DART asteroid impact created a 10,000-kilometer debris field of boulders

Enlarge / The dusty debris from the DART collision dominates this image, but there are boulders present, too.

NASA’s Double Asteroid Redirect Test (DART) mission was a success from the perspective of planetary defense, as it successfully shifted the orbit of an asteroid. But the mission had a scientific element to it, and we’re still sifting through the debris of the collision to determine what the impact tells us about the asteroid. That’s difficult due to the distance to the asteroid and the low amounts of light that reflect off the debris.

Today, a paper was released by a team that analyzed images of the aftermath using the Hubble Space Telescope. They’ve spotted dozens of boulders that collectively would have originally made up 0.1 percent of the mass of Dimorphos, DART’s target. And while they’re all moving very slowly from the site of the collision, some of them should be able to escape the gravity of the double asteroid system.

Knocking rocks

The images taken by DART immediately prior to its demise suggest that Dimorphos was a rubble pile, a mixture of boulders, small rocks, and dust barely held together by their mutual gravitational pull. So what happens when a relatively solid object, like the DART spacecraft, hammers an asteroid at high speed?

For a while, the answer was “a lot of dust.” Early images show lots of material pouring out from the asteroids, spreading out in space and forming a long “tail” driven away by the radiation pressure of the Sun. But, with time, the debris cleared up enough that Hubble was able to get a clear picture of any larger objects that had been obscured by the dust—or rather, a number of clear pictures.

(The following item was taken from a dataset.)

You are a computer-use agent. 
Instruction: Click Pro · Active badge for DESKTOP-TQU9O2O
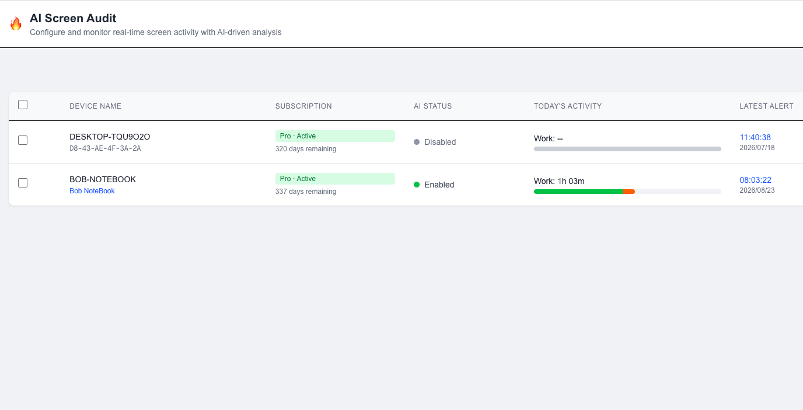(335, 136)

The challenge with this is that those larger objects would still be quite small and reflect very little in the way of sunlight. As a result, they’d generally appear as small points of light and appear indistinguishable from cosmic rays striking the detector or background stars that moved through Hubble’s field of view during imaging.

The researchers helpfully identified all the individual boulders, which are difficult to see otherwise.
Enlarge / The researchers helpfully identified all the individual boulders, which are difficult to see otherwise.

So, the Hubble images had to be long-exposure to capture enough light, and the researchers combined multiple exposures taken by Hubble at different points in its orbit around Earth (which required them to reorient the image so that they all showed the equivalent area from the same angle). Light that only showed up in one or a few of the images was discarded, getting rid of some of the noise.

Once the exposures were combined, the researchers could identify roughly 40 objects that were moving along with the Didymos/Dimorphos system but distinct from it. Only the brightest of these are visible in the individual images.

Small and slow-moving

Based on the amount of light they reflect, the researchers estimate that the boulders they’re seeing are in the range of 4–7 meters across. This is based on the average reflectivity of the parent asteroids; obviously, any darker or brighter boulders will throw these estimates off. The researchers also use a single-density estimate based on the intact asteroids to figure out the boulders’ likely masses. Collectively, they’re estimated to carry about 0.1 percent of the pre-collision mass of Dimorphos.

Based on their distance from the impact site, it was possible to estimate their speeds. And they’re all very slow. Even the fastest boulders are moving at less than a meter per second, which translates to taking roughly four hours to travel a kilometer from the impact site. And the slower ones are only a fraction of that speed.

But, given the incredibly weak gravity of the double asteroid system they came from, the higher-speed objects will be able to escape the gravitational pull. In fact, the boulder population can be roughly divided in half, with the faster half having achieved escape velocity.

The combination of mass and speed let the authors estimate the total kinetic energy carried away from the collision by these rocks. Compared to the energy delivered by DART, it’s quite small, at about 0.003 percent of the energy that DART delivered.

Since Dimorphos is a rubble pile, there’s no reason to think that these are the product of DART shattering a larger rock on impact. Instead, Dimorphos was built from rocks that were pre-shattered by collisions in the distant past; DART just liberated a few of them from the rubble pile’s gravity. Based on the pre-impact images of Dimorphos, the researchers estimate that the boulders would have collectively occupied about 2 percent of the asteroid’s surface. That’s consistent with DART having blasted out a crater about 50 meters across.

The crater could potentially be smaller if DART had imparted enough seismic energy to knock material loose from elsewhere on the asteroid. But, given that rubble piles are expected to be very porous, it’s unlikely that seismic energy gets very far in its interior.

In any case, we’ll have a clearer picture of things once the European Space Agency’s HERA probe reaches the asteroid for a follow-on study. Just have to be patient, as that’s not expected to happen for another three years.

The Astrophysical Journal Letters, 2023. DOI: 10.3847/2041-8213/ace1ec  (About DOIs).